● CONSIGNES DE TRAVAIL
Reproduisez fidèlement un passage du récit sur la défense de Saint-Dié qui suit. Partez des mots « De cette tâche » et arrêtez-vous après « une poignée d’hommes. ».

● EXTRAIT FOURNI
....................

De cette tâche presque surhumaine la plus grosse part sans doute retomba sur le 51e bataillon, chargé de défendre la ville et les environs de Saint-Dié, en des conditions malheureusement capables de décourager les plus braves. En pareil cas, l’énergie individuelle est la ressource suprême des gens d’honneur. A la gloire du 51e bataillon de chasseurs appartient l’héroïque mémoire du capitaine Rousse-Lacordaire qui, dans la matinée du 27 août, ayant organisé habilement les positions de sa compagnie, réussit, avec l’appui d’une batterie d’artillerie, à tenir en échec les Allemands, qui accouraient innombrables, de toutes parts, à l’attaque de la ville de Saint-Dié, défendue par une poignée d’hommes.

Emerveillé par le spectacle de la vaillance avec laquelle ces braves luttaient contre l’écrasante supériorité du nombre et de l’armement, le commandant de la batterie d’artillerie s’écria :

— Courage, mes enfans, nous faisons du beau travail !

....................

● DONNÉES SOURCES
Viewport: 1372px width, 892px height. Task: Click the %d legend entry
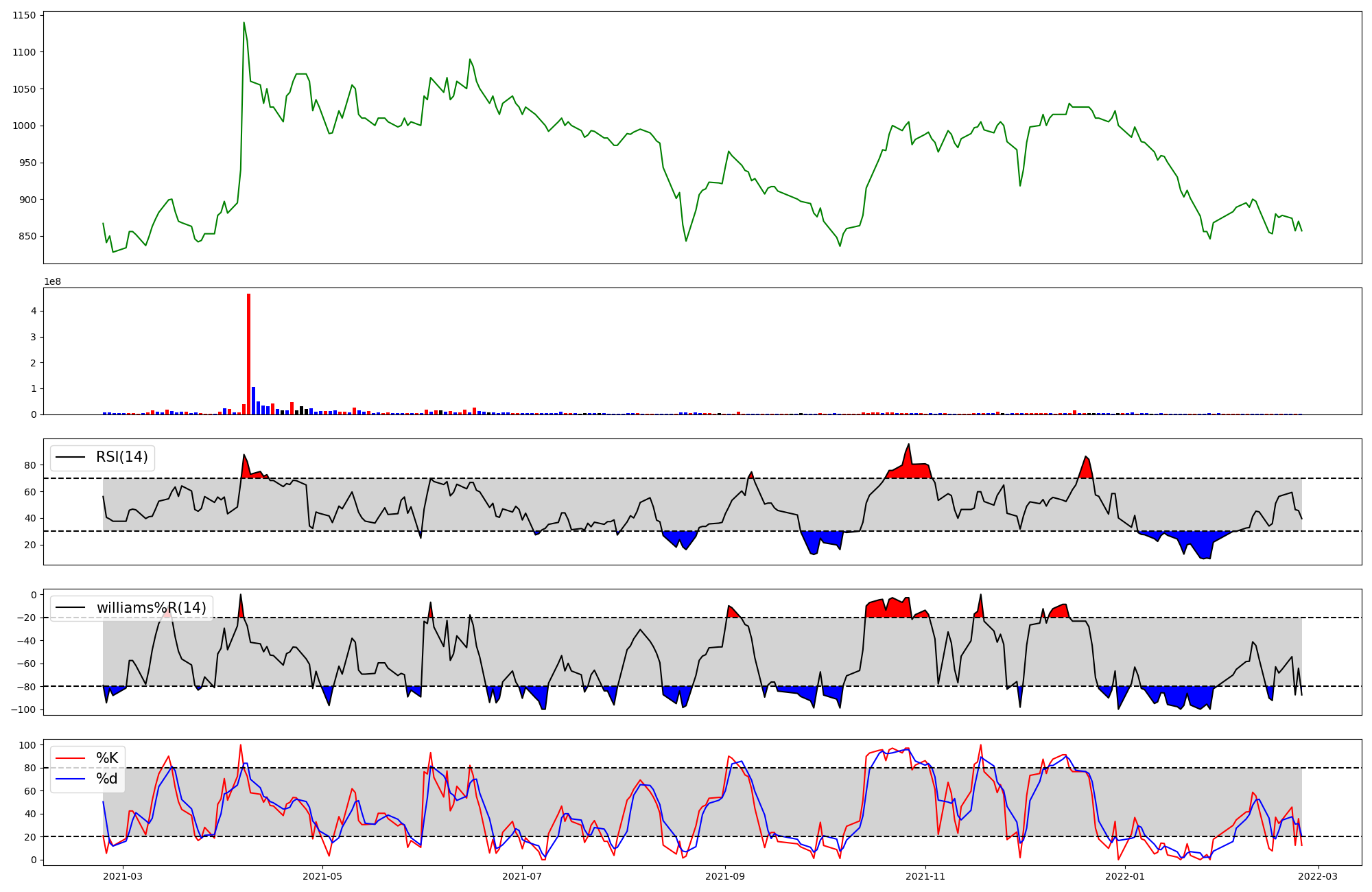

....................

● RÉPONSE ATTENDUE
De cette tâche presque surhumaine la plus grosse part sans doute retomba sur le 51e bataillon, chargé de défendre la ville et les environs de Saint-Dié, en des conditions malheureusement capables de décourager les plus braves. En pareil cas, l’énergie individuelle est la ressource suprême des gens d’honneur. A la gloire du 51e bataillon de chasseurs appartient l’héroïque mémoire du capitaine Rousse-Lacordaire qui, dans la matinée du 27 août, ayant organisé habilement les positions de sa compagnie, réussit, avec l’appui d’une batterie d’artillerie, à tenir en échec les Allemands, qui accouraient innombrables, de toutes parts, à l’attaque de la ville de Saint-Dié, défendue par une poignée d’hommes.